Edwards discussed, among other things, the consumption of huhu, which the article said is what New Zealand’s Maori people call the larvae of a large, wood-boring beetle, Prionoplus reticularis. Edwards said huhu are “index-finger size, soft-bodied, and juicy with a creamy veal taste. They are fine raw but better sauteed and lightly salted, with a nice dry sherry.” Hungry for more? Read the story here.

WOOD SMOKE: In a recent health story in U.S. News & World Report, Dr.
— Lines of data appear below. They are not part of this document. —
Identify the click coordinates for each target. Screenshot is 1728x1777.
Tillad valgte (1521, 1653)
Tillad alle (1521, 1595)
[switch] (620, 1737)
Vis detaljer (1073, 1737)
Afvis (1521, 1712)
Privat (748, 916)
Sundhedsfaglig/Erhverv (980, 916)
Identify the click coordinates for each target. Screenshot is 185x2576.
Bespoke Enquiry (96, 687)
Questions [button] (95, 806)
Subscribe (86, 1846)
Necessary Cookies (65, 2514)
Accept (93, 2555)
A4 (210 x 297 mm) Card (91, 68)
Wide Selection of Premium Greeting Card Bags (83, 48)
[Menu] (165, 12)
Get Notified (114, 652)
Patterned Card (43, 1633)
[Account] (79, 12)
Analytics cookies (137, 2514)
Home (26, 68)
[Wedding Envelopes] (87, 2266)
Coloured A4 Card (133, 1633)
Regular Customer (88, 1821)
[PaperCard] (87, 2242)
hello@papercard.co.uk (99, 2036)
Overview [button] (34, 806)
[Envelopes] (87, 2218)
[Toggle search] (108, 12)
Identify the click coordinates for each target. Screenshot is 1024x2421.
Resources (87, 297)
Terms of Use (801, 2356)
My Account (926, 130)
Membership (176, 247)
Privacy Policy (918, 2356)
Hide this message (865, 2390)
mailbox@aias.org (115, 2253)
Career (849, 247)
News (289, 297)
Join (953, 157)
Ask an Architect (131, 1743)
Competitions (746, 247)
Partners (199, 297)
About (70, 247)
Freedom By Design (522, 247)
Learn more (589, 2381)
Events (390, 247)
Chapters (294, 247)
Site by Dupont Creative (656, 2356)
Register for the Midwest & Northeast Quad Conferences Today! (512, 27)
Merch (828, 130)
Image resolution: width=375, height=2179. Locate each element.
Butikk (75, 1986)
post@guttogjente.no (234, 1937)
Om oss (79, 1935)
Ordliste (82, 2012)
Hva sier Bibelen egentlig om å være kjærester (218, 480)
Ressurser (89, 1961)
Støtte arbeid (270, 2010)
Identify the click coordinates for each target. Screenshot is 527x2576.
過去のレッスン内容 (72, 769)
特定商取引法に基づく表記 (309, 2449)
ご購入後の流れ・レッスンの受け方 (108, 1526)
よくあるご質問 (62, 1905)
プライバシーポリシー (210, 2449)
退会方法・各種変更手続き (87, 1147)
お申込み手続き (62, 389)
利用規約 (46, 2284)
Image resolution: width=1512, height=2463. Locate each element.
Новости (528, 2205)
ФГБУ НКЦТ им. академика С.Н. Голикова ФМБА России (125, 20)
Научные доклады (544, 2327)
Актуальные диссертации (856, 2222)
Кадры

Catherine Karr, assistant professor of pediatrics, said wood stoves rank alongside auto traffic as a risk factor for bronchitis, the leading cause of hospitalization in the first year of life. “Those infants who had more exposure to wood-burning appliances were more likely to show up in doctors’ offices or be hospitalized for bronchiolitis,” said Karr, lead author of a recent report in the American Journal of Respiratory and Critical Care Medicine. The study “lets families know about concerns about infant exposure to traffic and wood-burning appliances,” Karr said. She added that such appliances should be avoided or at least used as safely as possible. Her study included such pollution, she said, because “here in the Pacific Northwest, we have more exposure to wood-burning stoves than in other places.”

POT AND THE A.M.A.: A UW medical student helped spark the American Medical Association’s recent suggestion that the federal government reconsider its classification of marijuana as a dangerous, “Schedule I” drug with no accepted medical use, according to a November article in the Los Angeles Times. The student, Sunil Aggarwal, researched the effect of marijuana on 186 chronically ill patients. “I had reason to believe that there was medical good that could come from these products, and I wanted to see AMA policy reflect that,” Aggarwal said.

Newmakers is a periodic column reporting on the coverage of the University of Washington by the national press and broadcasting services.